Multi-Attribute Multi-Grained Adaptation of Pre-Trained Language Models for Text Understanding from Bayesian Perspective
This work addresses the problem of improving text understanding in NLP by adapting PLMs to handle non-IID data, but it appears incremental as it builds on existing multi-domain and attribute-injecting methods.
The study tackled the unclear impact of non-IID information on pre-trained language models for text understanding by proposing a multi-attribute multi-grained adaptation framework (M2A) from a Bayesian perspective, demonstrating superior performance, especially with larger models and implicitly non-IID data.
Current neural networks often employ multi-domain-learning or attribute-injecting mechanisms to incorporate non-independent and identically distributed (non-IID) information for text understanding tasks by capturing individual characteristics and the relationships among samples.

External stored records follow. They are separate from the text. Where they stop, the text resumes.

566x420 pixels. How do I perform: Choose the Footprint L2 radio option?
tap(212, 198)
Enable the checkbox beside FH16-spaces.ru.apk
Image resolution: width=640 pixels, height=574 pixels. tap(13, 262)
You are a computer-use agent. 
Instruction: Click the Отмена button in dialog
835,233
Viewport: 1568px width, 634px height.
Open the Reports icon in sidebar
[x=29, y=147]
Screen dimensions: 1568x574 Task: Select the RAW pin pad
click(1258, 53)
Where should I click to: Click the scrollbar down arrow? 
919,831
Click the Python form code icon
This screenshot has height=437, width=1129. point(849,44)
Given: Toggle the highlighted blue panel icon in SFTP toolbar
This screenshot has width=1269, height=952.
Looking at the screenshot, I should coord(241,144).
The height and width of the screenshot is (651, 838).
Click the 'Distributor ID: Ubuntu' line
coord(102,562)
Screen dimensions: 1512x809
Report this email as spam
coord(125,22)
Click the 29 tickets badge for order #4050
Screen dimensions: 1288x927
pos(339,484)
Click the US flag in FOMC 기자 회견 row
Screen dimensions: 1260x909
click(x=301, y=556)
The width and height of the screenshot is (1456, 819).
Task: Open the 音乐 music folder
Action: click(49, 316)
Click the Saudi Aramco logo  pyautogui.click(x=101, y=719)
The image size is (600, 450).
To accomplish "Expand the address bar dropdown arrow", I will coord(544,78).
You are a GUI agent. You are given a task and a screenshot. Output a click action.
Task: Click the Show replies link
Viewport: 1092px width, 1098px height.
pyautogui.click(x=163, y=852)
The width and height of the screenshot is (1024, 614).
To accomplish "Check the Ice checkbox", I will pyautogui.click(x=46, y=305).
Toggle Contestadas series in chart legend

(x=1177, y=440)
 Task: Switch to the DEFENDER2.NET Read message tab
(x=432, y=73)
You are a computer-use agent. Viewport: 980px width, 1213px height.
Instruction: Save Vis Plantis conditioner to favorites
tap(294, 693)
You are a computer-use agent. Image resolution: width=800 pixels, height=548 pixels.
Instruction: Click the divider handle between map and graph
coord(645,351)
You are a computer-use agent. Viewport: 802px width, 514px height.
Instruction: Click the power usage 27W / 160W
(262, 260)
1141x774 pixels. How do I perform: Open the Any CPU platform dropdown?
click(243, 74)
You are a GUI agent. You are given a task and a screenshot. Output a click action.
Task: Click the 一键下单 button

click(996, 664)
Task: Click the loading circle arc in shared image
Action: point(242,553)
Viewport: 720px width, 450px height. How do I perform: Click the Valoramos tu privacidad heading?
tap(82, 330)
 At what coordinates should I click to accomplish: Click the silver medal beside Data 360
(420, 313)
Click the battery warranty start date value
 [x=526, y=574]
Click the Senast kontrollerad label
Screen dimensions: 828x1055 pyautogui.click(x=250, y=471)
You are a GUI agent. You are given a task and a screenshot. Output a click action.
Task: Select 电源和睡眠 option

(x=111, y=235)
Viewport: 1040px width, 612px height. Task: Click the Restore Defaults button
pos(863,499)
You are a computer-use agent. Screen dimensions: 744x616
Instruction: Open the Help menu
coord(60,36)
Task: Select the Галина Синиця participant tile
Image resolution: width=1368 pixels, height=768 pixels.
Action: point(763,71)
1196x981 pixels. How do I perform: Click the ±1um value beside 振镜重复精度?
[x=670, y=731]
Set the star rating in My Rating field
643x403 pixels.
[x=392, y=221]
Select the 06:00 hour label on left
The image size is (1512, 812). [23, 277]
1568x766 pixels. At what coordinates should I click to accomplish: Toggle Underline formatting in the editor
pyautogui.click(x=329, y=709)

However, the extent of the impact of non-IID information and how these methods affect pre-trained language models (PLMs) remains unclear. This study revisits the assumption that non-IID information enhances PLMs to achieve performance improvements from a Bayesian perspective, which unearths and integrates non-IID and IID features. Furthermore, we proposed a multi-attribute multi-grained framework for PLM adaptations (M2A), which combines multi-attribute and multi-grained views to mitigate uncertainty in a lightweight manner. We evaluate M2A through prevalent text-understanding datasets and demonstrate its superior performance, mainly when data are implicitly non-IID, and PLMs scale larger.